**TO DO:**
Drop the pictures and extract exactly the lines from the one that contains "Instruction: Open more options ellipsis menu" through the end of the material.

========

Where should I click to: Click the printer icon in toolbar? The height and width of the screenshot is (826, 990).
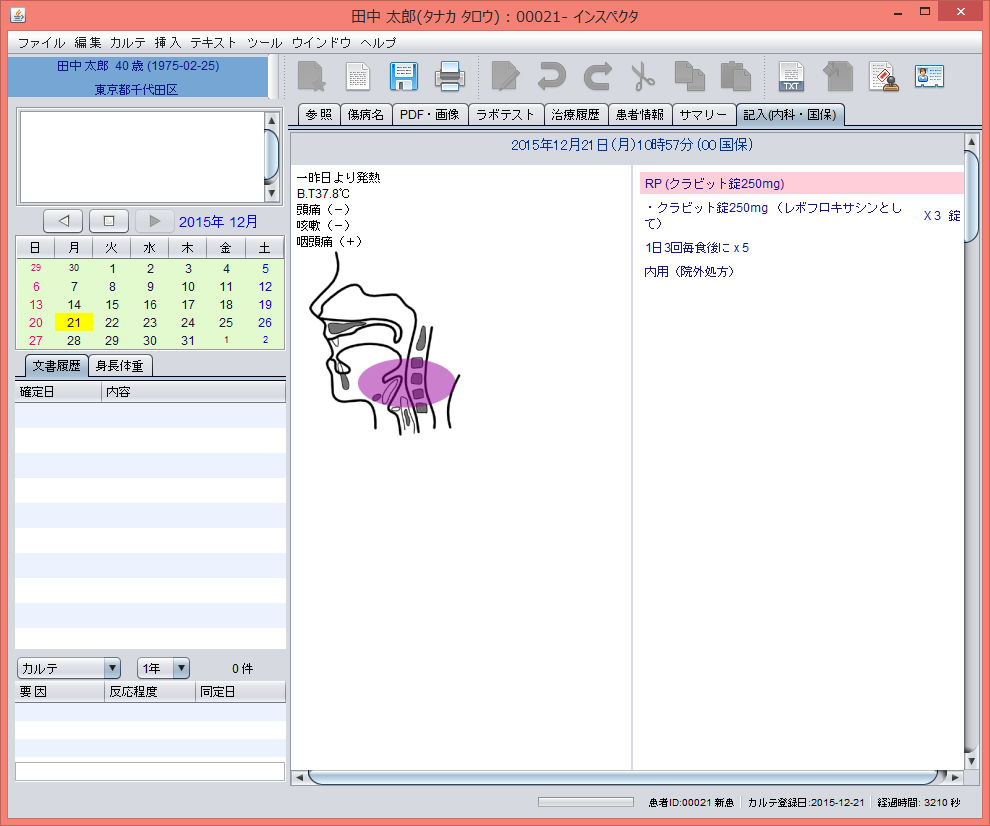pos(449,76)
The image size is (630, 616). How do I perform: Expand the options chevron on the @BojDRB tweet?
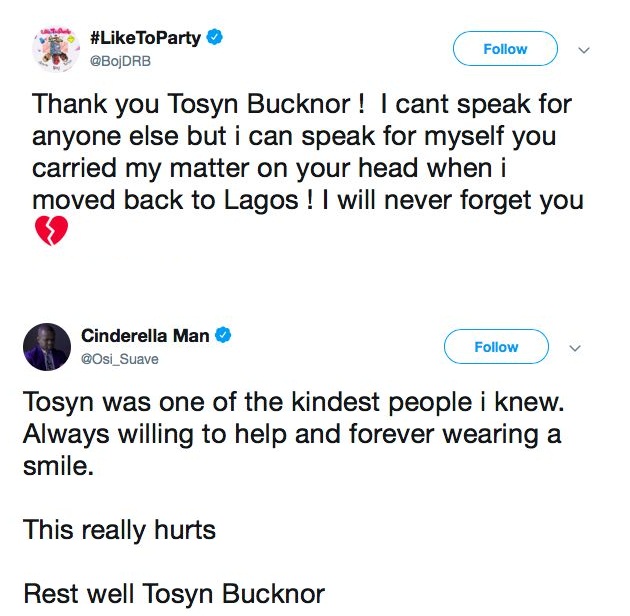click(x=585, y=49)
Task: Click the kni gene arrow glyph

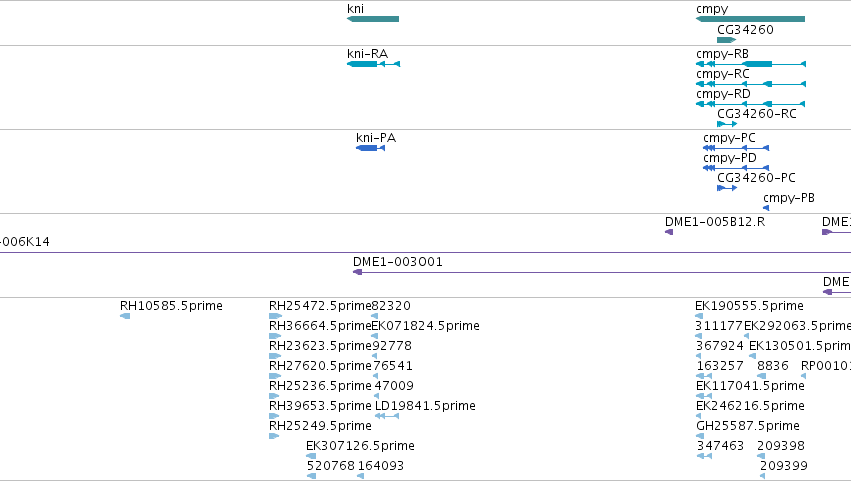Action: [373, 19]
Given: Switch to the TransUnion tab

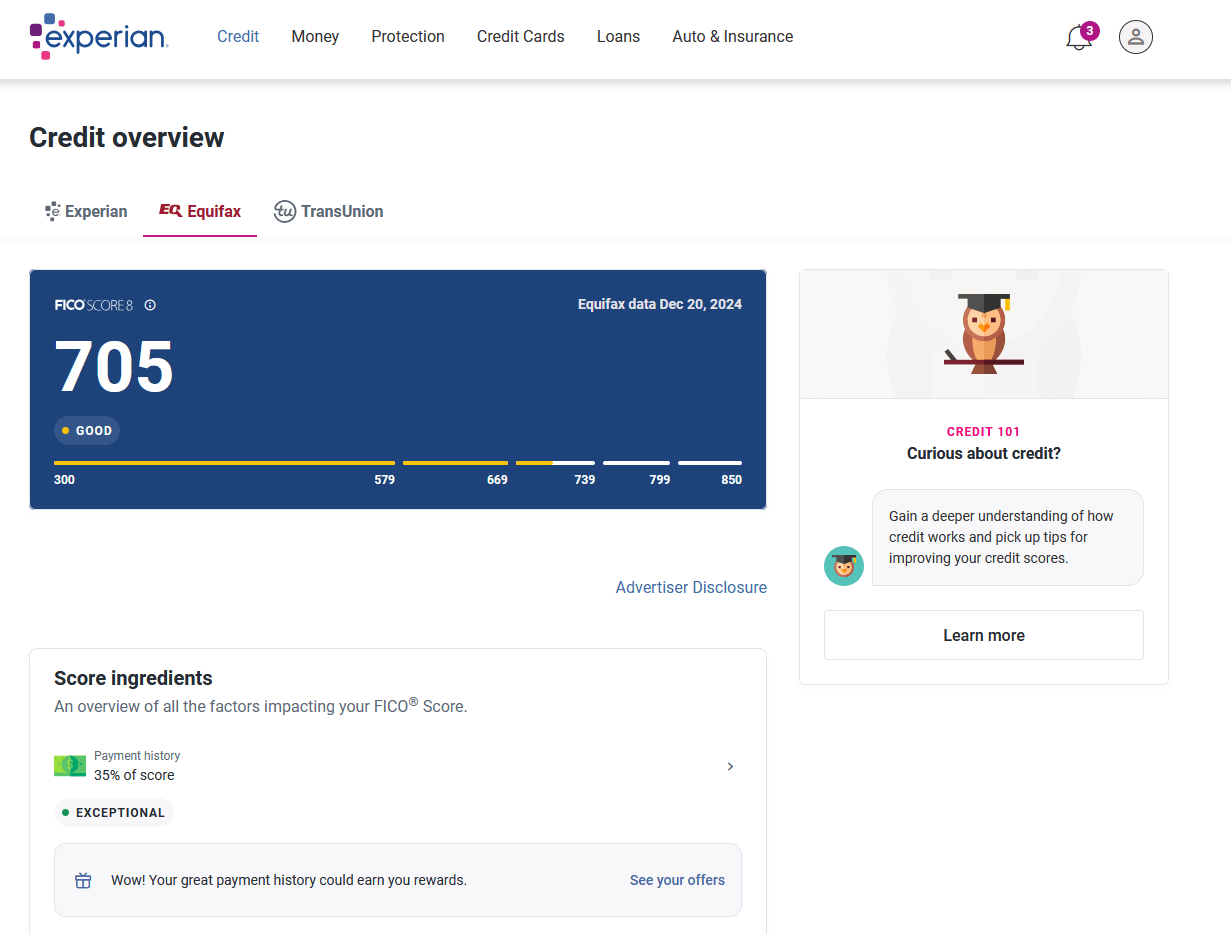Looking at the screenshot, I should 328,211.
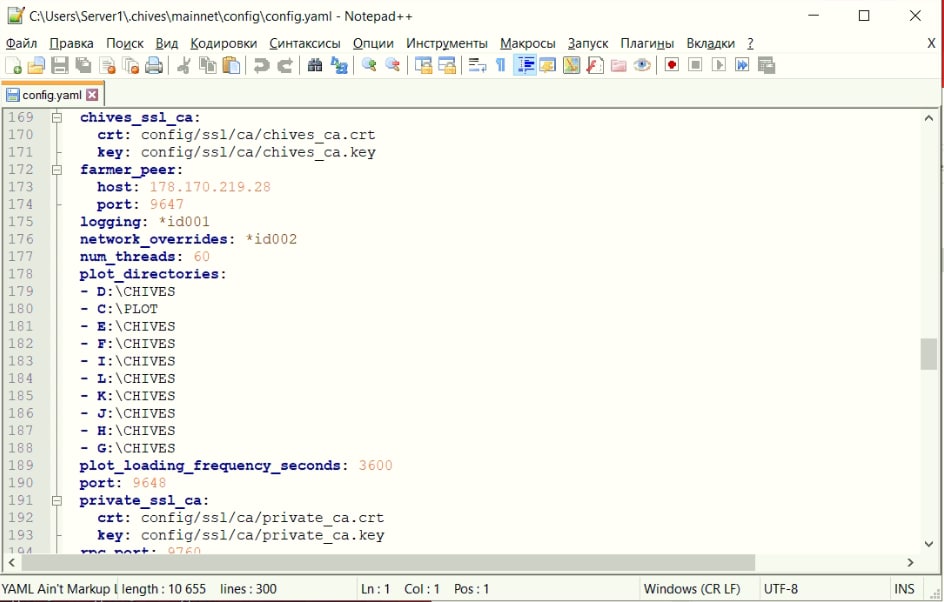Click Windows (CR LF) in status bar
This screenshot has width=944, height=602.
[691, 589]
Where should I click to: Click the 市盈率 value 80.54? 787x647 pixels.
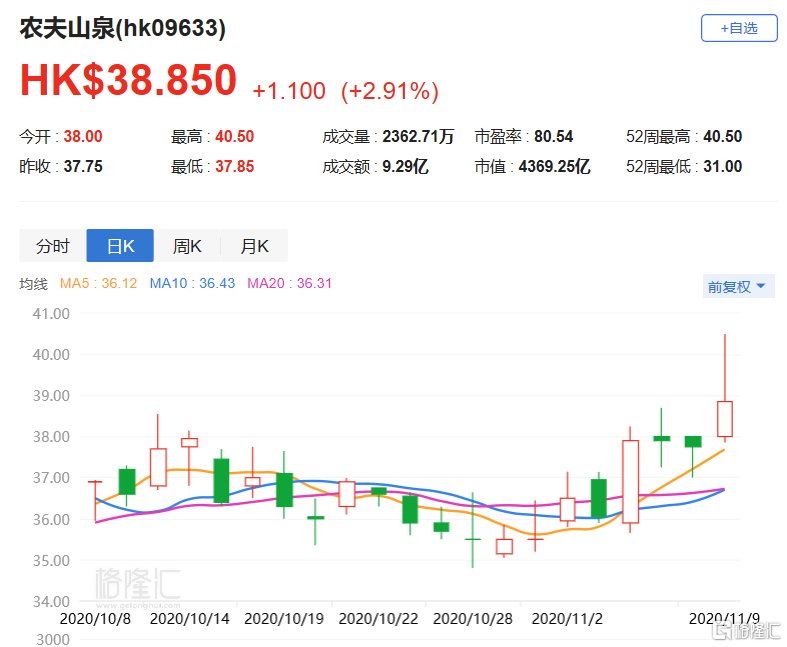click(554, 137)
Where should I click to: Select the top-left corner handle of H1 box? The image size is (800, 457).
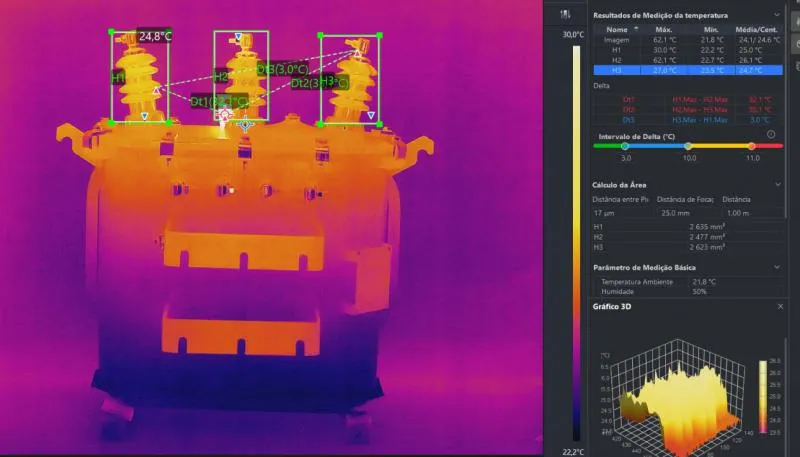(112, 32)
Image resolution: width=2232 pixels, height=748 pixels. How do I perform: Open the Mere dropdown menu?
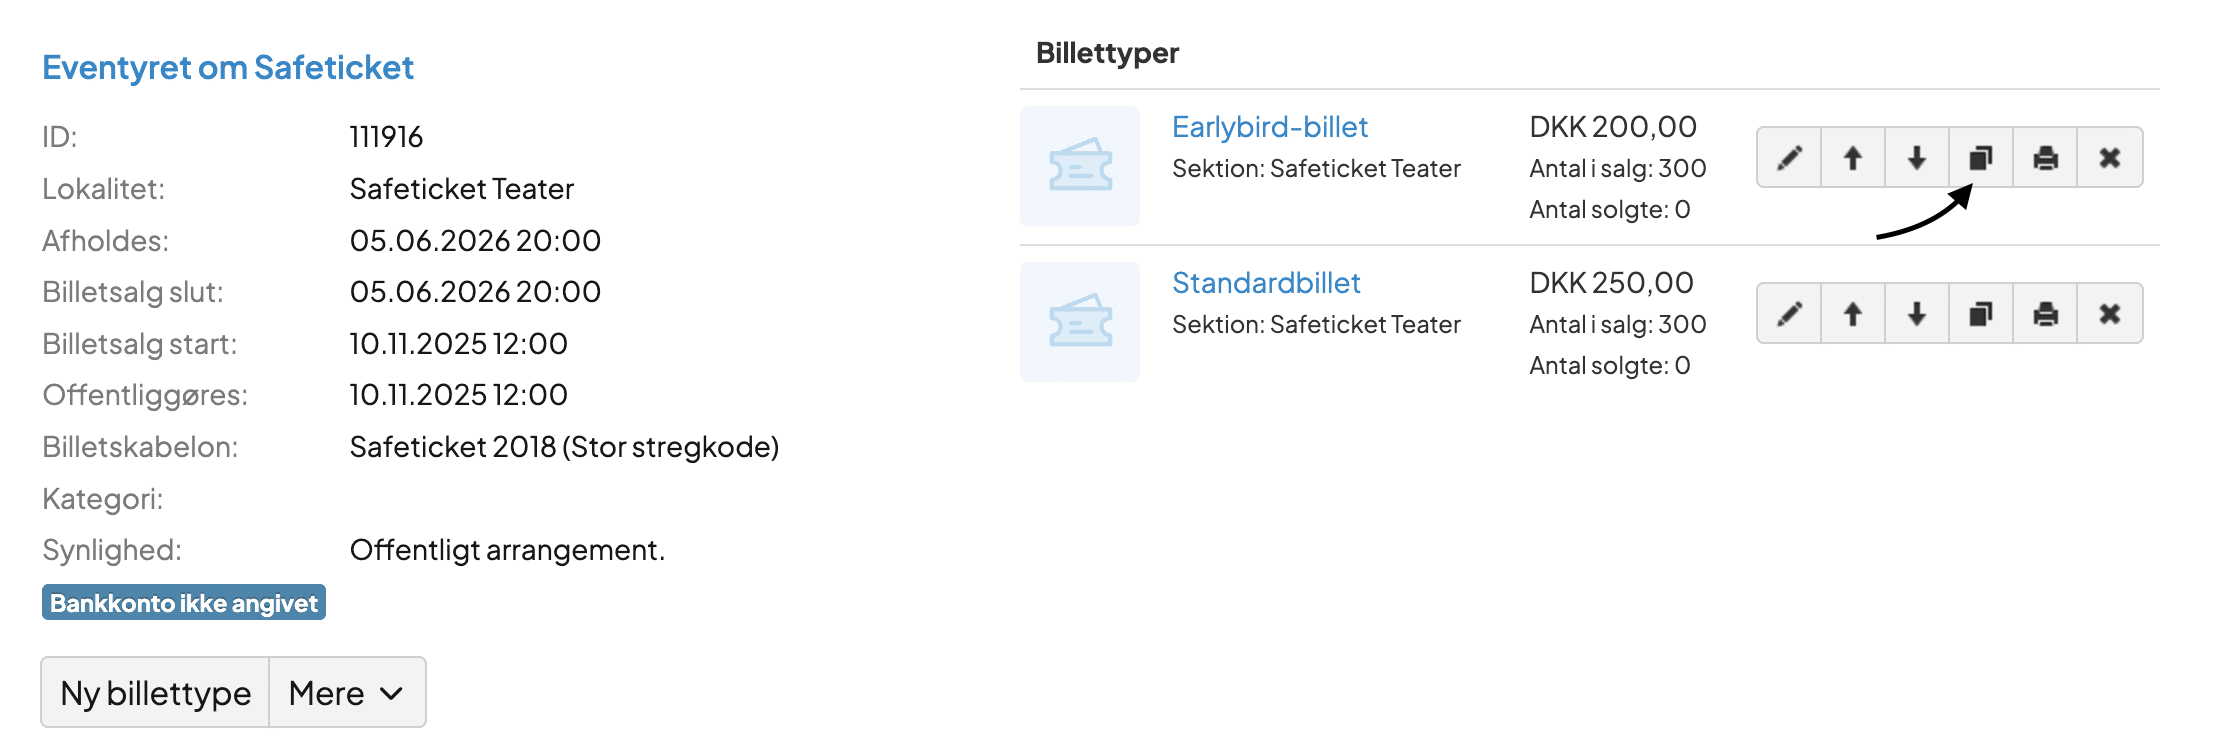[x=347, y=693]
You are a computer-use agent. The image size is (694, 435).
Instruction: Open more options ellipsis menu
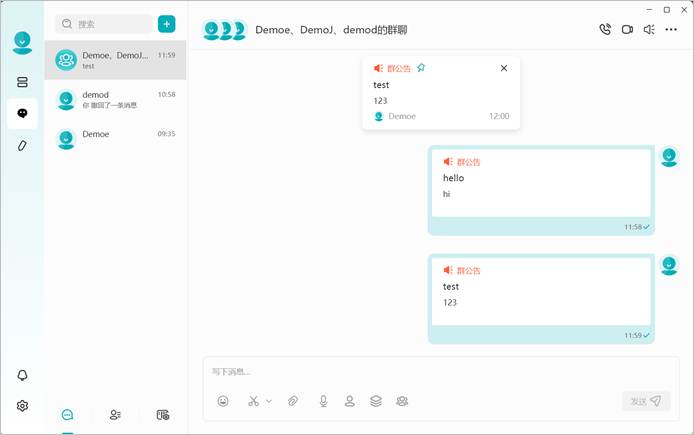671,30
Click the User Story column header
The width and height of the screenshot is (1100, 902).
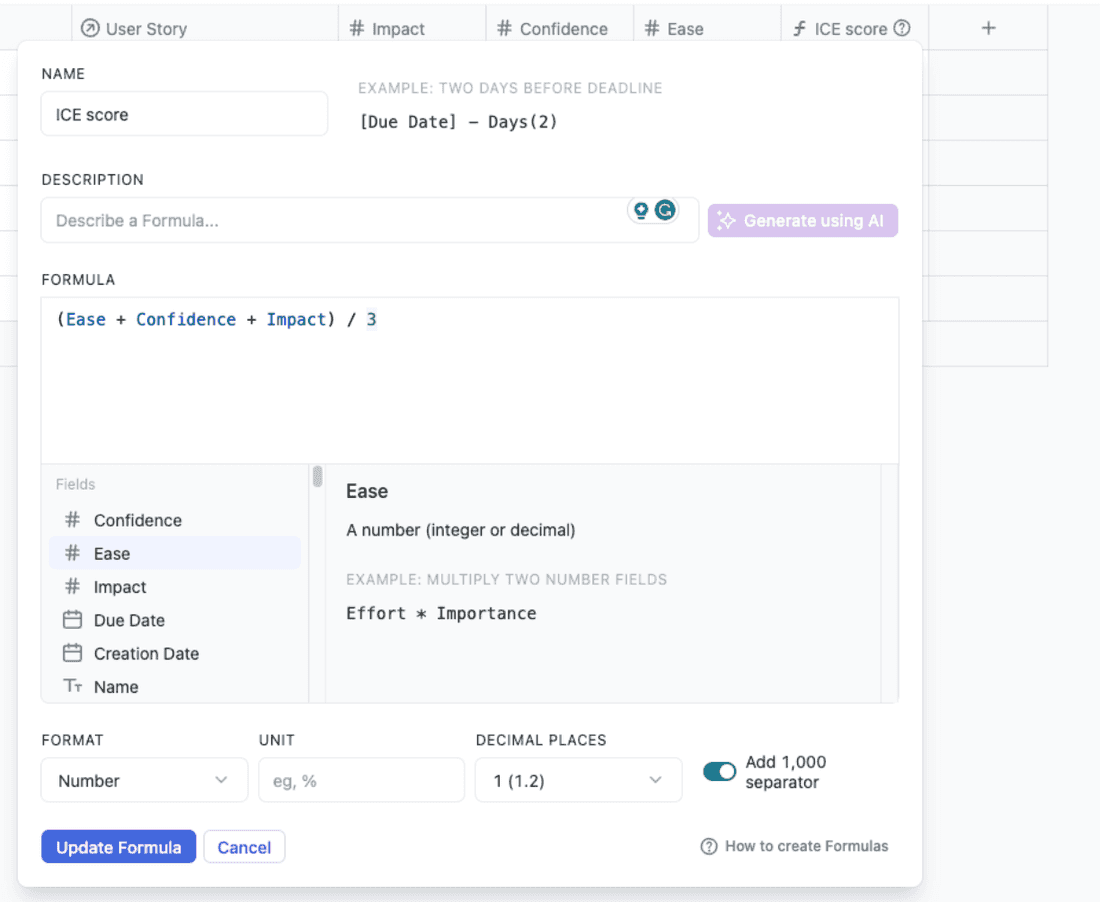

========

**ANSWER SECTION:**
Instruction: Open more options ellipsis menu
671,30
Click the User Story column header
The width and height of the screenshot is (1100, 902).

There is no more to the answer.